Du bist Aji.
Allyster und Arthrax haben beide die Steine bereits ergriffen, aber nicht aktiviert – Arthrax ist jedenfalls immer noch sichtbar und Allyster kann mit dem Blutjaspis ohnehin nichts tun. Die Visionen müssen sich für sie verändern. Dein Mentor scheint eher fasziniert davon, wie er das bewirken kann, denn er bewegt die Hand vor und zurück, um das auszutesten.
Arthrax dagegen hat seine Entscheidung offenbar gefällt. Er nähert sich dem Albino, bereit, die Steine auszuliefern.
Du streifst die Kette des Ametrin ab und folgst deinen Gefährten nach vorne. Es ist der einzige Weg. Dieser Kampf war von Anfang an zu hoch für euch! Ihr habt euch mit den Jenseitslanden angelegt und eine Weile hat es ja auch funktioniert. Doch jetzt, da eure Feinde von euch wissen, ist eure Mission unmöglich geworden. Ihr seid nur fünf Söldner – sechs, wenn ihr Karja mitzählt – keine Armee, die es eigentlich bräuchte.
An dem Kettenband, das den Stein hält, reichst du den Ametrin nach vorne. Der Albino lässt den Selenit los und streckt seine Hand aus, den Speer hält er allerdings wachsam umklammert.

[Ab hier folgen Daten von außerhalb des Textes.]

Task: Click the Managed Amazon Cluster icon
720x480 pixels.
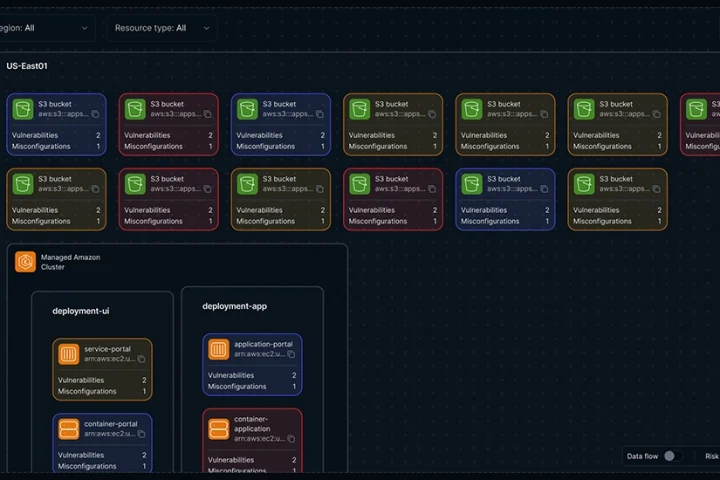Action: click(25, 262)
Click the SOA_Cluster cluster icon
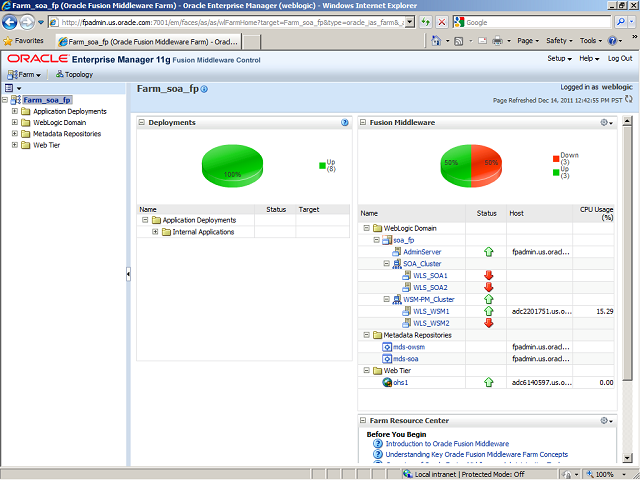 (x=395, y=263)
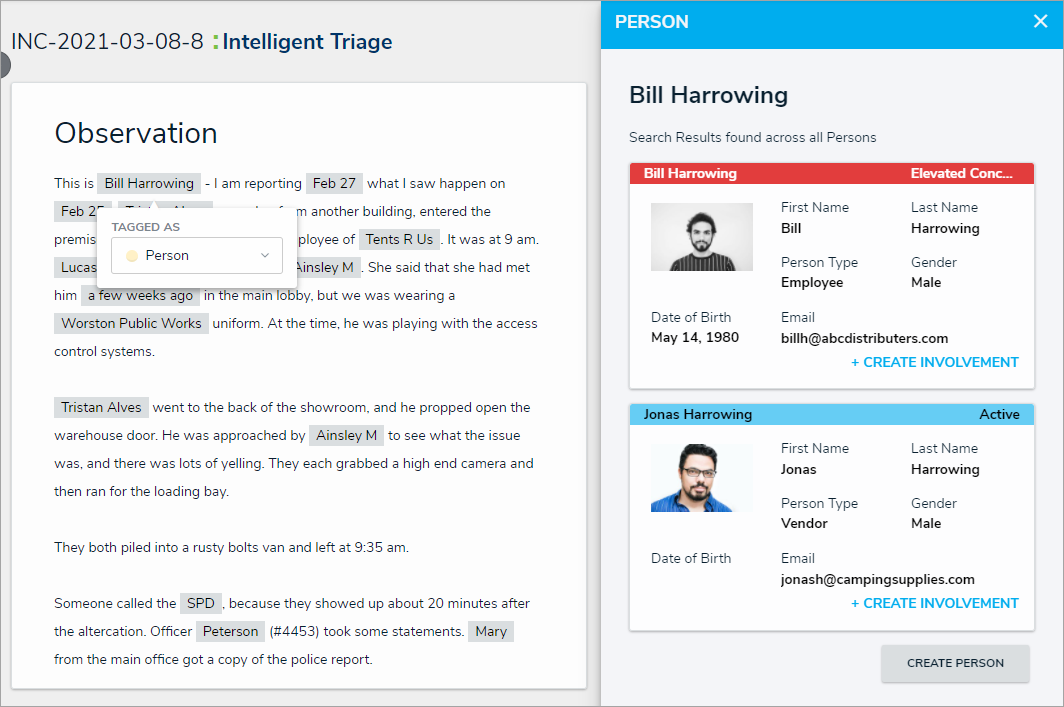Click the SPD tagged entity
This screenshot has height=707, width=1064.
pos(201,604)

Die Visionen verblassen. Falls ihr noch irgendeinen Beweis brauchtet, dass die Macht des Selenits nicht bloß auf Überzeugung basiert, so erhaltet ihr ihn jetzt. Denn obwohl der Stein nicht mehr aktiv auf euch wirken kann, glaubt ihr dem Albino noch immer.
Er wartet geduldig, aber angespannt, als rechne er mit Widerstand. Der ist auch durchaus im Bereich des Möglichen. Für eine Sekunde denkst du darüber nach, ihn anzuspringen, und das hat er sicherlich in der Vision irgendwo gesehen. Aber dann reichst du ihm den Stein, streckst die Finger und lässt die Kette los. Ein wenig trudelnd sinkt der Ametrin nach unten und du fühlst dich ein wenig kälter, als die vertraute Präsenz des Steines schwindet, eine Art warme Umarmung, die du erst jetzt wahrnimmst, da sie fehlt.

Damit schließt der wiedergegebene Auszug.